**TEXTO PROPORCIONADO:**
++++++++++

Se trata de un debate recurrente, que nunca desaparece del todo pero asoma y adquiere protagonismo absoluto en situaciones de crisis. Y además la que afrontamos no es cualquier crisis. Cuando reina la incertidumbre todos volvemos la mirada buscando a quienes se supone que más saben. De lo que sea. En las últimas semanas se escucha con insistencia en todo tipo de foros y tertulias una reclamación tajante: “¡Que se aparten todos los políticos y dejen a los expertos!”. Esta creciente ola de reivindicación tecnocrática es perfectamente comprensible, pero tiene mucho peligro. El expertismo es un poderoso instrumento de la antipolítica para desvirtuar la democracia.

++++++++++

Reescribe el fragmento del texto sobre el expertismo que va de "Se trata de" a "desvirtuar la democracia.", y cambia "políticos" por "gobernantes".

**DATOS MOSTRADOS:**
++++++++++

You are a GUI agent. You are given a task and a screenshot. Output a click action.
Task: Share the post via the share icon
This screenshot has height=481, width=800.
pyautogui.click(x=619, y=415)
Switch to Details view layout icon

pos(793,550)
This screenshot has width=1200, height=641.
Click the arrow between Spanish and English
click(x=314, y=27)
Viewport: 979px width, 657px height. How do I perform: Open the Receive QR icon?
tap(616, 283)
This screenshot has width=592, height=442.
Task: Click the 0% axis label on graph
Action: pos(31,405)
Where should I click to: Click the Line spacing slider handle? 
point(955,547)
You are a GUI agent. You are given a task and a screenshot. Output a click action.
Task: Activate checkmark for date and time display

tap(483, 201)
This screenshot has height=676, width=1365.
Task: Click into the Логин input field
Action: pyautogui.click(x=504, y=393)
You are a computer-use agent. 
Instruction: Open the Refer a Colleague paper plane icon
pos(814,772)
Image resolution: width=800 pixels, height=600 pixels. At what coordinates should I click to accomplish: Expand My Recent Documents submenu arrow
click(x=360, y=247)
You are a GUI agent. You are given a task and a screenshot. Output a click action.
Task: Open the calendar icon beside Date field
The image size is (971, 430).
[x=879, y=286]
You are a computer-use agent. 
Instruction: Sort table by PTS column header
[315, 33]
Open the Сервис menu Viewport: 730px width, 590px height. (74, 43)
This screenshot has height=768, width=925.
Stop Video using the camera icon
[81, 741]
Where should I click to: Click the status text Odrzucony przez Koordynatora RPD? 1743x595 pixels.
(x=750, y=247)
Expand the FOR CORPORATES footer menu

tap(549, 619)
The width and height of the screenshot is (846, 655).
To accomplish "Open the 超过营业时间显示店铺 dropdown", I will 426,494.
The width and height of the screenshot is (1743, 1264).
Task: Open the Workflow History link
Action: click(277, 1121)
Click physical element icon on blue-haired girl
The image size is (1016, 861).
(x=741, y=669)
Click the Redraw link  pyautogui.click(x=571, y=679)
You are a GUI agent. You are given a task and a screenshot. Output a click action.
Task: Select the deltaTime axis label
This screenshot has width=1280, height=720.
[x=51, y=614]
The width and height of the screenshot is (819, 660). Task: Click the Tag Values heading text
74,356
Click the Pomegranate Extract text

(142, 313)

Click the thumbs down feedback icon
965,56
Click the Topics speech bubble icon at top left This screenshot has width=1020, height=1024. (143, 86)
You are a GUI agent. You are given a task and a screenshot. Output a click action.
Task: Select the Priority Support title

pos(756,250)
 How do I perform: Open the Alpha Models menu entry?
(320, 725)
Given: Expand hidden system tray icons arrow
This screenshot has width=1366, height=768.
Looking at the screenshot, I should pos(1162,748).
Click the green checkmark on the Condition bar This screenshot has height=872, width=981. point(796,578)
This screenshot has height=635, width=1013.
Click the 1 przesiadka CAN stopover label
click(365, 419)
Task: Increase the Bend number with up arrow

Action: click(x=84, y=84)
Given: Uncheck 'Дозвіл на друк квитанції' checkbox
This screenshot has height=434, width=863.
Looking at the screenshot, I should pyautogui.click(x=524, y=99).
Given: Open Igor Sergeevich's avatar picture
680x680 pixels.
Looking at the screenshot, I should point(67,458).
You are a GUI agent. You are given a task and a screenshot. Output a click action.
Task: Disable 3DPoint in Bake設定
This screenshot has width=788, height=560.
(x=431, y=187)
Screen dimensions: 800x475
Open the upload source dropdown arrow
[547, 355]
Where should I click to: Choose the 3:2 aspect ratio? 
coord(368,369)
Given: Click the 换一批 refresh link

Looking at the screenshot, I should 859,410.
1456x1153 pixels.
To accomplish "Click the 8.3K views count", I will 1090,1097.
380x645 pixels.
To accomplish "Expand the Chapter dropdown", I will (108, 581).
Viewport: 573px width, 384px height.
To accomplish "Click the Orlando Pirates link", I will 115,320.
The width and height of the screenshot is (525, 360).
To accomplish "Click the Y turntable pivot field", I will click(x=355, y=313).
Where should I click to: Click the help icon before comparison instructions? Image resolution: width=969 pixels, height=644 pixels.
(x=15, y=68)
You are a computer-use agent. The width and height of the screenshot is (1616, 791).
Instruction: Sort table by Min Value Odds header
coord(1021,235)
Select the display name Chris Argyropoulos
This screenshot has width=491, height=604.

++++++++++

**RESPUESTA DEL EJERCICIO:**
Se trata de un debate recurrente, que nunca desaparece del todo pero asoma y adquiere protagonismo absoluto en situaciones de crisis. Y además la que afrontamos no es cualquier crisis. Cuando reina la incertidumbre todos volvemos la mirada buscando a quienes se supone que más saben. De lo que sea. En las últimas semanas se escucha con insistencia en todo tipo de foros y tertulias una reclamación tajante: “¡Que se aparten todos los gobernantes y dejen a los expertos!”. Esta creciente ola de reivindicación tecnocrática es perfectamente comprensible, pero tiene mucho peligro. El expertismo es un poderoso instrumento de la antipolítica para desvirtuar la democracia.